Stored items
_ _ _ _ _

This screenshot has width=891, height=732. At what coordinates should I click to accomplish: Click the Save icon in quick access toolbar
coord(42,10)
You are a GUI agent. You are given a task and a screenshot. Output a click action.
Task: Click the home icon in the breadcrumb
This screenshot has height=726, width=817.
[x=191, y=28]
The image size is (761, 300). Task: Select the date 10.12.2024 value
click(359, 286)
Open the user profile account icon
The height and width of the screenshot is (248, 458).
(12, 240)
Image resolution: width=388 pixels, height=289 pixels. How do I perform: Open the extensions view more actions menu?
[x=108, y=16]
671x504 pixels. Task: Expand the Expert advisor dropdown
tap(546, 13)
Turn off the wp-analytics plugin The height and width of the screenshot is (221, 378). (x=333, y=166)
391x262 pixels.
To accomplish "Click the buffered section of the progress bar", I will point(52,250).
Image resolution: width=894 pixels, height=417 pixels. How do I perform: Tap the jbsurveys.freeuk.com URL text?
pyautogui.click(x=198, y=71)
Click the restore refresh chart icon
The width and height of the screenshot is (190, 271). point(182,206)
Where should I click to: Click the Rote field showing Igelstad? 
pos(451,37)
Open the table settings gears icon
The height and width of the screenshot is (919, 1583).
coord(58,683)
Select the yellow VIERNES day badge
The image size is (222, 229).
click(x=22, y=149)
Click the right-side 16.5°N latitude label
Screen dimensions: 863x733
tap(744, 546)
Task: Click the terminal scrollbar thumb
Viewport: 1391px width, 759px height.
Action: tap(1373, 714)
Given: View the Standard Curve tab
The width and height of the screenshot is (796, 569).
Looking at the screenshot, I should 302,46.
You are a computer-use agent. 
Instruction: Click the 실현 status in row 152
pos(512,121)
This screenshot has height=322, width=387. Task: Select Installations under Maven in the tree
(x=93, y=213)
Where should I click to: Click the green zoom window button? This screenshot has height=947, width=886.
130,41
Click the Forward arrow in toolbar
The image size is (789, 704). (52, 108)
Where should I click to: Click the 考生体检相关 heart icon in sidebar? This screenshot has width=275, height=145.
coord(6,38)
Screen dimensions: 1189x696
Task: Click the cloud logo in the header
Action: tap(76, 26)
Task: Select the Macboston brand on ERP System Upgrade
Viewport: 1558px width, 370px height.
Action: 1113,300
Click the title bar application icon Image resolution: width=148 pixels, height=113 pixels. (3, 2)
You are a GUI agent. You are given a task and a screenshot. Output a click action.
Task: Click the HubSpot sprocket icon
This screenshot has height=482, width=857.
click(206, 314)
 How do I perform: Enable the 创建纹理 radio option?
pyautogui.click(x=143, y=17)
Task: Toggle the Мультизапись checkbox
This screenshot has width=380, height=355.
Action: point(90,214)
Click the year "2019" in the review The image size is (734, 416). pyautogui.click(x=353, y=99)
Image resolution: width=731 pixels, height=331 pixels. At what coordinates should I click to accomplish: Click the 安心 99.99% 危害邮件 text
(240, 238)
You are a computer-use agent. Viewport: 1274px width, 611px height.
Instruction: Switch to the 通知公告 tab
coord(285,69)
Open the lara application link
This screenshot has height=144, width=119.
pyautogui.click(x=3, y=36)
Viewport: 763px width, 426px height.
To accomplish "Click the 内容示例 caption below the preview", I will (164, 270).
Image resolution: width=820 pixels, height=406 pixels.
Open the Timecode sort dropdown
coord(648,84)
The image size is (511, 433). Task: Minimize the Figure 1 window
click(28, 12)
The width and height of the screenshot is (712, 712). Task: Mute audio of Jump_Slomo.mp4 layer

_ _ _ _ _

> **ACTIVITY**
Copy each line above holding "agent".

> **EXERCISE OUTPUT**
You are a GUI agent. You are given a task and a screenshot. Output a click action.
You are a computer-use agent. 
You are a GUI agent. You are given a task and a screenshot. Output a click action.
You are a computer-use agent. Viewport: 1274px width, 611px height.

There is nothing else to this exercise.